- Born: 1946 (age 79–80) Vogan, Togo death : 2024 Vogan
- Education: Yaba Trade Center (fine art scholarship, 1966–1968)
- Known for: Paintings on recycled flour sacks using local oils Participation in Dell's Product (RED) initiative (2008)
- Style: Painting
- Movement: Contemporary African art

= Joseph Amedokpo =

Togolese painter

Joseph Amedokpo (born 1946), is a Togolese-born painter. He lived in Lagos, Nigeria for many years.

== Biography ==
He was born in Vogan, Togo (West Africa), in 1946, and moved to Lagos, Nigeria, at the age of eight, where he received his education and art training, receiving a scholarship to the Yaba Trade Center where he studied fine art from 1966 to 1968.

Amedokpo paints using locally available oils and his canvases are recycled flour sacks, washed and stretched. His studio forms part of his family compound; a tin roof shelters him from the African sun and seasonal rains. He has achieved recognition in Europe and the United States.

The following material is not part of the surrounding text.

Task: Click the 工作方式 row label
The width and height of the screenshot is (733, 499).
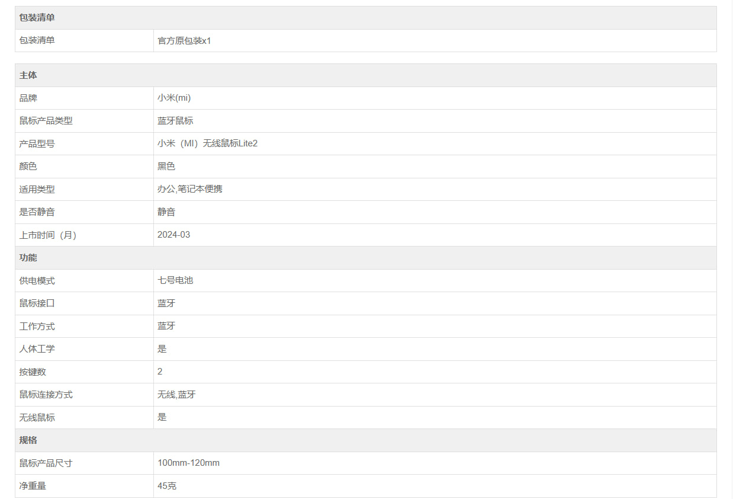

In November 2008, Amedokpo was selected as one of four artists for Dell's Product RED initiative as part of the global fight against AIDS. Other artists selected include Siobhan Gunning, Bruce Mau and Mike Ming.

Nowadays Joseph Amedokpo does not have any money to buy medicine, to eat correctly or support his family. The agent who sold his creation, only gave him 50 euros every 6 months. In the beginning, he was not given the possibility to read his contract. Joseph Amedokpo doesn't have a bicycle or a car, or electricity in his house. Some days, he doesn't have money to buy the necessary products to work correctly; he is then obliged to borrow from his children.